The SLDS is a type of DBN which can model multiple possible dynamics. It extends the LDS with a top-level discrete Markov chain. At each time step, the state of this chain determines which of the various possible motion dynamics is applied to the underlying LDS, allowing to ‘switch’ the dynamics through discrete state transitions. Unfortunately, exact inference and learning in an SLDS becomes intractable, as the number of modes in the posterior distribution grows exponential over time in the number of the switching states (Pavlovic et al. 2000). There is however a large body of literature on approximate inference in such DBNs. One solution is to approximate the posterior by samples using some Markov Chain Monte Carlo method (Oh et al. 2008; Rosti and Gales 2004; Kooij et al. 2016). However, sampling is impractical for online real-time inference as convergence can be slow. Instead, Assumed Density Filtering (ADF) (Bishop 2006; Minka 2001) approximates the posterior at every time step with a simpler distribution. It has generally been applied to mixed discrete-continuous state spaces with conditional Gaussian posterior (Lauritzen 1992), and to discrete state DBNs, where it is also known as Boyen-Koller inference (Boyen and Koller 1998). ADF will be further discussed in Sect. 3.2.

The Interacting Multiple Model (IMM) KF (Blackman and Popoli 1999) is another popular algorithm to track a maneuvering target, mixes the states of several KF filters running in parallel. It has been applied for path prediction in the intelligent vehicle domain for pedestrian (Keller and Gavrila 2014; Schneider and Gavrila 2013), and cyclists (Cho et al. 2011) tracking. IMM can be seen as doing an alternative form of approximate inference in a SLDS (Murphy 2002).

2.2 Context Cues for VRU Behaviors

Even though SLDSs can account for changes in dynamics, a switch in dynamics will only be acknowledged after sufficient observations contradict the currently active dynamic model. If we wish to anticipate instead of reacting to changes in dynamics, a model should include possible causes for change.

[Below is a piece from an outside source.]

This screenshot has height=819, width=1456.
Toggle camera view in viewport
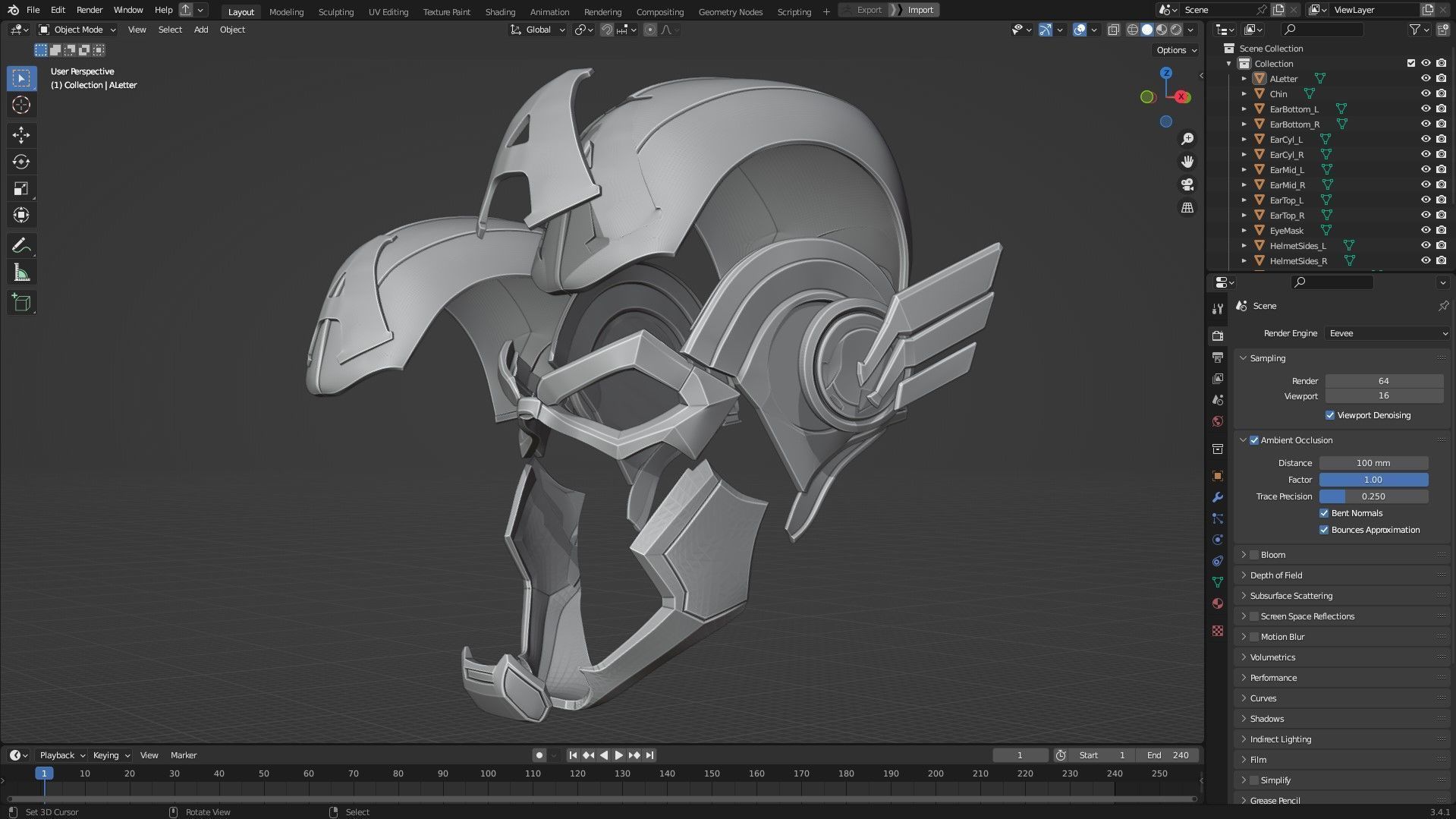click(1187, 184)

Various papers provide naturalistic studies on pedestrians behavior, e.g. during encounters at unsignalized crossing (Chen et al. 2017), to predict when a pedestrian will cross (Völz et al. 2016), or to categorizing danger in vehicle-pedestrian encounters (Otsuka et al. 2017). Similar studies are also being performed for cyclists. Zernetsch et al. (2016) collected data at a single intersection for path prediction of a starting cyclists, and Hubert et al. (2017) used the same data to find indicators of cyclist starting behavior. Some studies have used naturalistic data to detect and classify critical vehicle-cyclist interactions at intersections (Sayed et al. 2013; Vanparijs et al. 2015; Cara and de Gelder 2015), while others use simulations to study bicycle motion at intersections (Huang et al. 2017; Zhang et al. 2017).

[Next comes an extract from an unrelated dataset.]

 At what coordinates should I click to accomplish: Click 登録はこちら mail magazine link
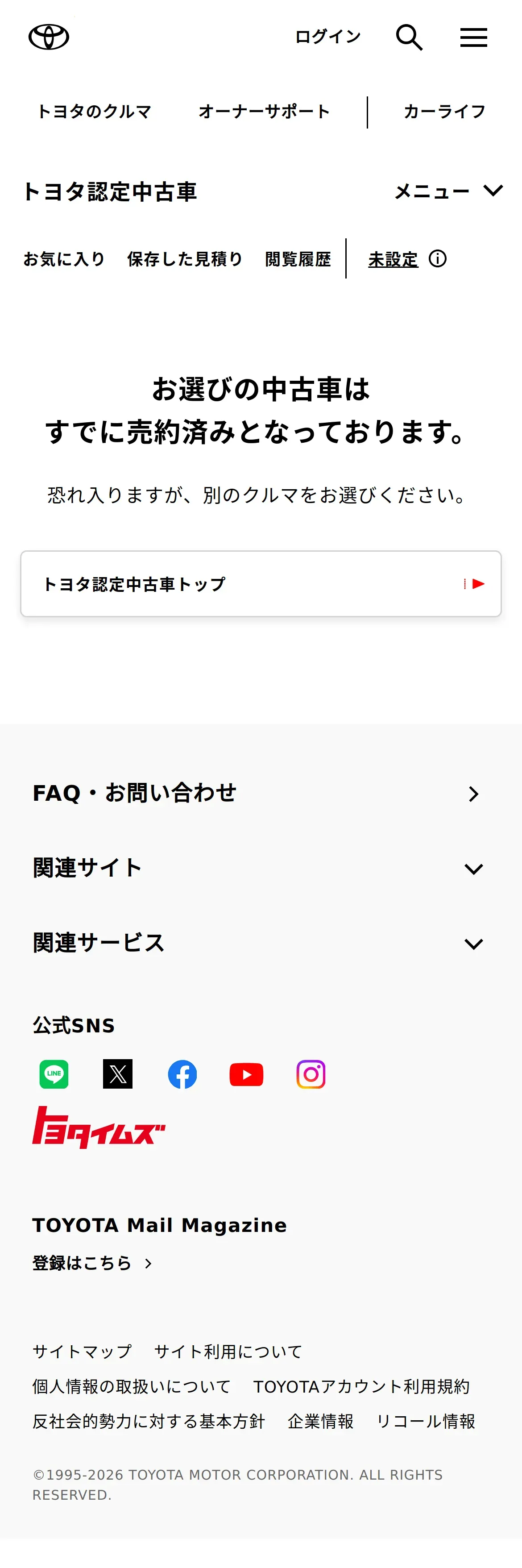(x=92, y=1263)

For online prediction of VRU behavior, cues must be extracted from sensor data. Especially computer vision provides many types of context cues, as the following subsections will discuss. From the extract features, behavior predicting can then be treated as a classification problem (Bonnin et al. 2014; Köhler et al. 2013). However, probabilistic methods integrate the inherent detection uncertainty directly into path prediction (Schulz and Stiefelhagen 2015a, b; Keller and Gavrila 2014; Kooij et al. 2014a).

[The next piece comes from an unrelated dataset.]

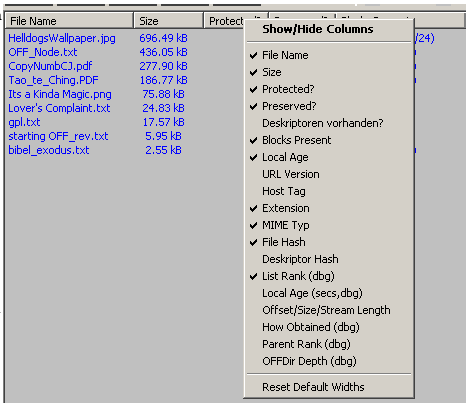The height and width of the screenshot is (406, 470).
Task: Uncheck the File Name column option
Action: [328, 55]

Static Environment Cues The relation between spatial regions of an environment and typical behavior has been extensively researched in visual surveillance, where the viewpoint is static. For instance, different motion dynamics may frequently occur at specific space coordinates (Morris and Trivedi 2011; Kooij et al. 2016; Robicquet et al. 2016; Yi et al. 2016; Jacobs et al. 2017). Another approach is to interpret the environment, e.g. detect semantic regions and learn how these affect agent behavior (Kitani et al. 2012; Rehder and Kloeden 2015). Such semantics enable knowledge transfer to new scenes too (Ballan et al. 2016). In surveillance, agent models are also used to reason about intent (Bandyopadhyay et al. 2013), i.e. where the pedestrian intends to go.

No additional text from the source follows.